4. Karın Zarını İlgilendiren Sorunlar;
Peritoneal (karın zarı) faktör, üreme organlarının veya karın boşluğunun iç yüzeyini saran zardaki sorunlar ile ilgilidir. Bu durumda teşhis koymak için laparoskopik inceleme yaparız. Laparoskopi göbekten ince bir boru ile girilerek karın içinin gözlenebildiği endoskopik (kapalı) bir ameliyattır. Yapılan incelemelerde hiçbir problem tespit edilemeyen çiftlerde laparoskopi ile tüplerin durumu da kesin olarak ortaya konabilir. Açıklanamayan infertilite hastalarında, rahim filmi veya ultrason ile tüplerde belirgin genişleme (hidrosalpenks) tespit edilen ve bu yapıların çıkartılması gereken hastalarda, genellikle laparoskopik inceleme planlanır. Laparoskopi sonrasında hastamız, 4–6 saatlik bir gözlem sonrasında taburcu olur.

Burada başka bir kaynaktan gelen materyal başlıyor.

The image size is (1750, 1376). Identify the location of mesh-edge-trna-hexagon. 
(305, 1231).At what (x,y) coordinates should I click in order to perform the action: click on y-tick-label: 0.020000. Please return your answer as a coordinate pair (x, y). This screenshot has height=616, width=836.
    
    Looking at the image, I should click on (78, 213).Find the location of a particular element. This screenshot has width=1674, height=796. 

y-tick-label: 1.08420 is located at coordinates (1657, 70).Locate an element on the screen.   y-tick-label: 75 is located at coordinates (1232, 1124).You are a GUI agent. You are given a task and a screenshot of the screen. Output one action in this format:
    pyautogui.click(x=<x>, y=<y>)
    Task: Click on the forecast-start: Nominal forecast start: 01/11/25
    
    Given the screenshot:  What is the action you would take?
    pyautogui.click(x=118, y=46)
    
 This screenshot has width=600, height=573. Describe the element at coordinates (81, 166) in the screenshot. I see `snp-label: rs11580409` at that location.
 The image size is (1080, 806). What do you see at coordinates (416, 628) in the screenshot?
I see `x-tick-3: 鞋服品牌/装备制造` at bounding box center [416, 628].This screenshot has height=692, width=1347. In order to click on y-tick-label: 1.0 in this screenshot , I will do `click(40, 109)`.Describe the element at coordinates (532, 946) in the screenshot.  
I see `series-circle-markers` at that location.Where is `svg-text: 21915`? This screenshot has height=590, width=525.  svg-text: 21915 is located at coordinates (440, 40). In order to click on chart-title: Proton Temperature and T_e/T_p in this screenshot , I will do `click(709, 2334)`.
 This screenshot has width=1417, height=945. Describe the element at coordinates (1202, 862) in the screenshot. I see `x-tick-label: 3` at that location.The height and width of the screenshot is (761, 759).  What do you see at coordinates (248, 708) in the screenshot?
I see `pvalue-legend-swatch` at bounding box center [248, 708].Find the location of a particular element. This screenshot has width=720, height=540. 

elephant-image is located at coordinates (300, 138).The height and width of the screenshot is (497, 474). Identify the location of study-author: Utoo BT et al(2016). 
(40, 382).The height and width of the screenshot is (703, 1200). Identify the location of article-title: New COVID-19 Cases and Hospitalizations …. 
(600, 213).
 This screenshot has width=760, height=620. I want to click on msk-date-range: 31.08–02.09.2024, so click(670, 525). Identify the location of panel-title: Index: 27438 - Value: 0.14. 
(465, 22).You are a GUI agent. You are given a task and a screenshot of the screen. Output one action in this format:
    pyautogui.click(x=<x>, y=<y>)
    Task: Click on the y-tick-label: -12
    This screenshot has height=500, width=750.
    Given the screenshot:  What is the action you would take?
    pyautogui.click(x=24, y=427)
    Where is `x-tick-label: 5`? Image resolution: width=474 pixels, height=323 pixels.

5. Açıklanamayan İnfertilite
İnfertil çiftlerin yaklaşık %5–10’ unda tüm testler normal bulunmaktadır. Tüm araştırmalara rağmen nedenin ortaya konulamadığı durumda açıklanamayan infertiliteden bahsedilir. Aşılama tedavisi ile bu durumda başarı şansı deneme başına %10–15 arasındadır. İlk 3–4 denemeden sonra başarı oranı dramatik olarak azalmaktadır. Açıklanamayan infertilite tedavisinde, sınırlı başarılarla aşılama ve ovulasyon indüksiyonu (yumurtlamanın ilaçla uyarılması tedavisi) uygulanabildiği için 3 defa aşılama yapılmış ve gebelik elde edilememiş ise tüp bebek tedavilerine geçilmesini öneriyoruz.
Erkeğe ait infertilite nedenleri nelerdir? Tanı konulması için hangi tetkik ile başlamalıyız?
Erkeğe ait infertilite nedenleri hormonal ve testislere ait nedenler olarak kabaca iki gruba ayrılır. Değerlendirme amacıyla sperm tahlili yani spermiyogram testi istenir. Yaklaşık 2–5 günlük bir cinsel perhizden sonra alınan sperm örneği laboratuarda Dünya Sağlık Örgütü kriterlerine göre değerlendirilir. Spermlerin sayısı, hareketliliği ve canlılığı değerlendirilir.Mililitrede en az 20 milyon sperm olması, bunları en az yarısının hareketli (canlı) olması veya ileri doğru hareket eden sperm oranının tüm spermlerin en az %25’ i olması ve normal şekilli sperm oranının Kruger Kriterleri ile en az %14 ve üzerinde olması gereklidir.